The ufer is used to supplement the grounding electrode (ground rod). The primary reasons for the grounding electrode is to (1)limit voltage to earth (2)protect against high votage (3)lightning strikes.... and is NOT used to facilitate the operation of O/C devices. The cold water pipe should not be used for grounding, the reason for the the cold water bond IS to facilitate the operation of O/C devices in case of accidental contact with voltage.


----------



## JohnJ0906

SparkyJ said:


> The ufer is used to supplement the grounding electrode (ground rod). The primary reasons for the grounding electrode is to (1)limit voltage to earth (2)protect against high votage (3)lightning strikes.... and is NOT used to facilitate the operation of O/C devices. The cold water pipe should not be used for grounding, the reason for the the cold water bond IS to facilitate the operation of O/C devices in case of accidental contact with voltage.


If you have a ufer, why would you need a ground rod? (Barring POCO requirements)

A ufer is a better electrode than a ground rod.

And the grounding electrode system does little - if anything- for direct lightning strikes - it helps with lighting induced voltage.


----------



## woodchuck2

I must say that i have never seen or heard of a footer or foundation needing to be bonded around here. I have seen it further south of here in the state but not here. I have been told by the inspector that if the home/garage is built on ledge then it is allowed to bond to the concrete by rod, rebar or buried wire during the pour and you can also bond to the ledge by covering the rod with concrete. This is the only time that my inspector has ever mentioned bonding a footing/foundation.


----------



## nap

SparkyJ said:


> The ufer is used to supplement the grounding electrode (ground rod). The primary reasons for the grounding electrode is to (1)limit voltage to earth (2)protect against high votage (3)lightning strikes.... and is NOT used to facilitate the operation of O/C devices.
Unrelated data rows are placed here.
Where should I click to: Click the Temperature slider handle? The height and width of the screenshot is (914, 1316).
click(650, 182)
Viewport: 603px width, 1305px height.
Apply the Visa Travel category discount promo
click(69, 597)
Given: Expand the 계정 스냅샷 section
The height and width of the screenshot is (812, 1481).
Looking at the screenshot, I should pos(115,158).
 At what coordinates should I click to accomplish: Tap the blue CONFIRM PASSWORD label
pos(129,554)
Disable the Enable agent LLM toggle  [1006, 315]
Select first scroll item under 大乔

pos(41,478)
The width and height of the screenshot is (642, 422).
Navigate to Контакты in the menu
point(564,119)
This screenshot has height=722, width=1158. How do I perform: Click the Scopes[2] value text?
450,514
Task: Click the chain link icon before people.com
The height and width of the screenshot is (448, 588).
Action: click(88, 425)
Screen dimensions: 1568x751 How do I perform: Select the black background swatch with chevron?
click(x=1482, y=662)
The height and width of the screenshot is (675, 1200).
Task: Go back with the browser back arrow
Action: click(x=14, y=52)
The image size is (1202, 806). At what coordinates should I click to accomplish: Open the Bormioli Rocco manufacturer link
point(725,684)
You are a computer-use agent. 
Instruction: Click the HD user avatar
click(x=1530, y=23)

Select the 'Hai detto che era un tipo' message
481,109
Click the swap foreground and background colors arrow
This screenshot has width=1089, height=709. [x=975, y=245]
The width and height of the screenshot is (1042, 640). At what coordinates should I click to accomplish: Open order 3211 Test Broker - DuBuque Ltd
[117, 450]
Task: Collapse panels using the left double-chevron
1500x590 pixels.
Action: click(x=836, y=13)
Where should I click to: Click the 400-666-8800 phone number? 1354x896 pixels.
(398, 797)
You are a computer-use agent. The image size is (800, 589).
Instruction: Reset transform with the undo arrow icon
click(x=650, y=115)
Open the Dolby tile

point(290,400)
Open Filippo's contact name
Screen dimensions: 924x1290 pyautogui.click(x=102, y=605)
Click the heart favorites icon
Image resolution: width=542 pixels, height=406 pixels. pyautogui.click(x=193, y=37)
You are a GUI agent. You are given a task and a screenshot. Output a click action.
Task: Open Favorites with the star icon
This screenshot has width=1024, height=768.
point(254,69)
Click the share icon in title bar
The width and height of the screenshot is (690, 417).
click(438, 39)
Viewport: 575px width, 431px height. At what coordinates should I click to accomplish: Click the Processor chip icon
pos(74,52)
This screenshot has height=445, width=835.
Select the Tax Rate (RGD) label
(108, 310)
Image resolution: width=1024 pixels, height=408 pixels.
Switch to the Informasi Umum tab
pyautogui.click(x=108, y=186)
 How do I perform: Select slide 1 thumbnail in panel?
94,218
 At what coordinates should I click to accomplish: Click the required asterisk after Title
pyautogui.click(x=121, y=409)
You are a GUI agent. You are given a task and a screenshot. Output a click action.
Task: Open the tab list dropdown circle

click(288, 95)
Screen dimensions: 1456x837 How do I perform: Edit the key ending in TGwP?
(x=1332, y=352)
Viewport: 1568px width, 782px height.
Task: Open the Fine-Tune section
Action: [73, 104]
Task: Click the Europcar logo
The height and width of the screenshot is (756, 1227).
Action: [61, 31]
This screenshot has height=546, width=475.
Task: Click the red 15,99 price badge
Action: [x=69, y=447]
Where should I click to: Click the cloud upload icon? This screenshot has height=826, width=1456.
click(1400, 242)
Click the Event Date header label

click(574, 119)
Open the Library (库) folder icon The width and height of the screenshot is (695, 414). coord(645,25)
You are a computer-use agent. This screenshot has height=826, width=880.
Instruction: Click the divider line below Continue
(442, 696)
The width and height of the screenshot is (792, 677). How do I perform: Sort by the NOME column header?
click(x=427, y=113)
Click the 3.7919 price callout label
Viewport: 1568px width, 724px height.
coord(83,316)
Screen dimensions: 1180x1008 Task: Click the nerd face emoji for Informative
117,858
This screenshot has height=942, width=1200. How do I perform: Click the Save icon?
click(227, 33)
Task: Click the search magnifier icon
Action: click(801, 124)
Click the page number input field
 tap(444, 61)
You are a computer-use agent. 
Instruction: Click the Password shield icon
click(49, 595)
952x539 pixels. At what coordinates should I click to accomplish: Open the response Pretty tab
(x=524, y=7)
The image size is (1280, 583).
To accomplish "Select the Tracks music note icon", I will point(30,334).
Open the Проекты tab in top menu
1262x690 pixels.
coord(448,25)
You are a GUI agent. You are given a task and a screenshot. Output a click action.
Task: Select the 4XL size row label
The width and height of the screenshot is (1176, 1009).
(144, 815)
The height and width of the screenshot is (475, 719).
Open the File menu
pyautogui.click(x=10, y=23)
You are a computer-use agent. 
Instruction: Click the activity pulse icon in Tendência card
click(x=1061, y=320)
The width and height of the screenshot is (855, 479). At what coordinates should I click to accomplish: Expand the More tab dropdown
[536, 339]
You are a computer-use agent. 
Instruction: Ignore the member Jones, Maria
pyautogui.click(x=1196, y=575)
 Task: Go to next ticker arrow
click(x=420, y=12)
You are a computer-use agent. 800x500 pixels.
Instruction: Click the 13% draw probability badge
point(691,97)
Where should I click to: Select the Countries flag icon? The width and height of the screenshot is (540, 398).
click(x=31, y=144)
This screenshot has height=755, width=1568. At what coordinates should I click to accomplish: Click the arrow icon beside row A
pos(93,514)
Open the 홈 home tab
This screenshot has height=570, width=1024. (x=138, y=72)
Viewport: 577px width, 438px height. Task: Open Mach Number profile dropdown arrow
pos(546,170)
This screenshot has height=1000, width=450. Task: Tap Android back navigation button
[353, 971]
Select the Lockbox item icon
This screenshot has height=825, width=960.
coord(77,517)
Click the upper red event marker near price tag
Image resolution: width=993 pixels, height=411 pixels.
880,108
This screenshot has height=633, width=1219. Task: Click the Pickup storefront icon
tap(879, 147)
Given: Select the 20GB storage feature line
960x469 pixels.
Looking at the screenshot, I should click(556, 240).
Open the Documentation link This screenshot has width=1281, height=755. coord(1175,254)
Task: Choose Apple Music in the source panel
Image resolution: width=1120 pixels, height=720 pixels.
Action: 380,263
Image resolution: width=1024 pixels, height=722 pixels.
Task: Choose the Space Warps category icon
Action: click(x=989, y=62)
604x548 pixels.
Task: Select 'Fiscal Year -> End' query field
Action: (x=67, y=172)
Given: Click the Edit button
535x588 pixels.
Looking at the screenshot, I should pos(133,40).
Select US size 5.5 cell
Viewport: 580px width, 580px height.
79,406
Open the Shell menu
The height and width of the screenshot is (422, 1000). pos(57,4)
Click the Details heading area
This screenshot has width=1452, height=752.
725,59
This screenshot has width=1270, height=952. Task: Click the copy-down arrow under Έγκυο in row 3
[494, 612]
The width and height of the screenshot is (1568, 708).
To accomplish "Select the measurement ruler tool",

The cold water pipe should not be used for grounding, the reason for the the cold water bond IS to facilitate the operation of O/C devices in case of accidental contact with voltage.


No, the Ufer ground is not used as a supplement to a rod. You don;t even need a ground rod if you have any of the electrodes present listed prior to rods and plates, with the exception of the water pipe.

No, the water bond is not to allow OCPD devices to work. That is what the EGC does.
all of the grounding electrode system is to do the other reasons you mentioned except to facilitate the operation of the OCPD.





> posted by WESC:
> WTF is the point in that?! I'm an electrical engineer that designs power lines for a living, and lives/breathes protect from electricity. Kinda glad I dont' have those "codes" out here. It doesn't even really contact the ground.
> 
> By attaching the rebar to ground, you are letting the rebar get charged when a lightning cloud comes overhead, and the chances of lightning going for that rebar are much much greater. Much better to have it floating in the concrete not touching anything.


the concrete has contact with the goround and more importantly, it retains moisture for many years which facilitates current flow miposed on the rebar.

IF you really are an electrical engineer, this should not be a big learning thing for you. The design has been around for about 60 years and you thinking you want to insulate the rebar from ground show a lack of undertanding of the purpose of ground electrodes.


> rino1494:
> 
> Funny thing is, code doesn't require rebar in footings. What are you supposed to do in this case then ?? Around here, every mason sticks up a piece of bar, but nobody attaches to it, because the inspector doesn't check it.


If there is no rebar in the footer then it does not fit the description required to make it a electrode and does not have to be connected as we are speaking of. Better have the drawings available that show no rebar in it though.


----------